>> Dog bites letter carrier, USPS temporarily suspends delivery to Dayton neighborhood
One way the USPS is trying to prevent dog bites is through the PAWS Program that began in Dayton and other cities on June 6.
The program involves paw print stickers placed on residential mailboxes. A yellow sticker indicates that a dog lives at the next delivery address and an orange sticker indicates a dog lives at that address.
Residents who object to having a sticker on their mailbox can call their local postmaster to have it removed, however, the USPS said it may help dog owners avoid liability in the event of an attack.
Technology is another way that letter carriers can stay safe, Johnson said.

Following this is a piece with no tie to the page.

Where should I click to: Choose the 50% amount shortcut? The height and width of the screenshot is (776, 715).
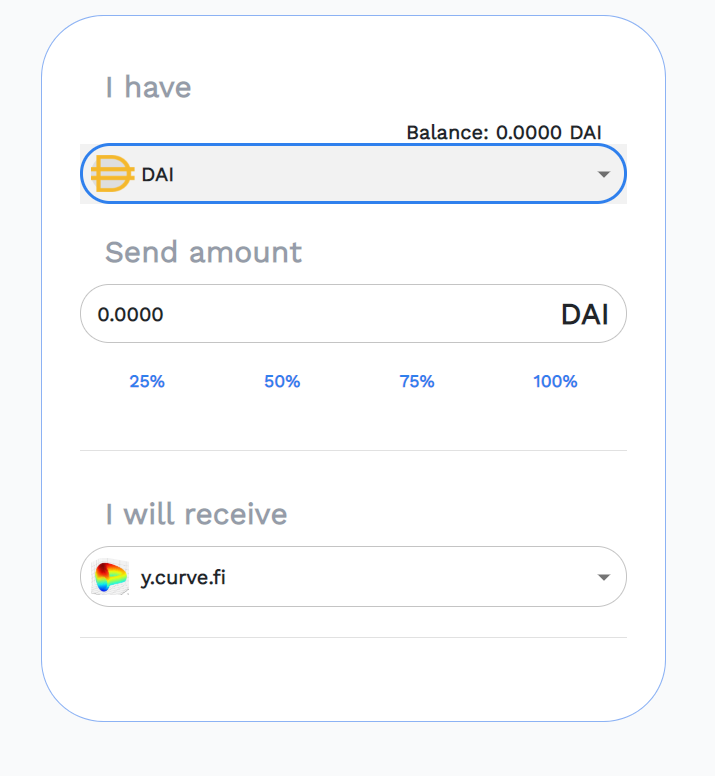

The first is through a feature on Mobile Delivery Devices, handheld scanners used by carriers to confirm customer delivery, that indicates the presence of a dog at a residence. The second is Informed Delivery, which alerts residents that mail or a package is arriving so they can secure their dogs.
Tips for dog owners
- When a carrier delivers mail or packages to your front door, place your dog in a separate room and close that door before opening the front door. Dogs have been known to burst through screen doors or plate glass windows to attack visitors.
- Do not take mail directly from carriers in the presence of the family pet. The dog may view the carrier handing mail to a family member as a threatening gesture.
- If a carrier feels threatened by a dog, or if a dog is loose or unleashed, the owner may be asked to pick up mail at a post office location or other facility until the carrier is assured the pet has been restrained. If the dog is roaming the neighborhood, the pet owner's neighbors also may be asked to pick up their mail at the local post office.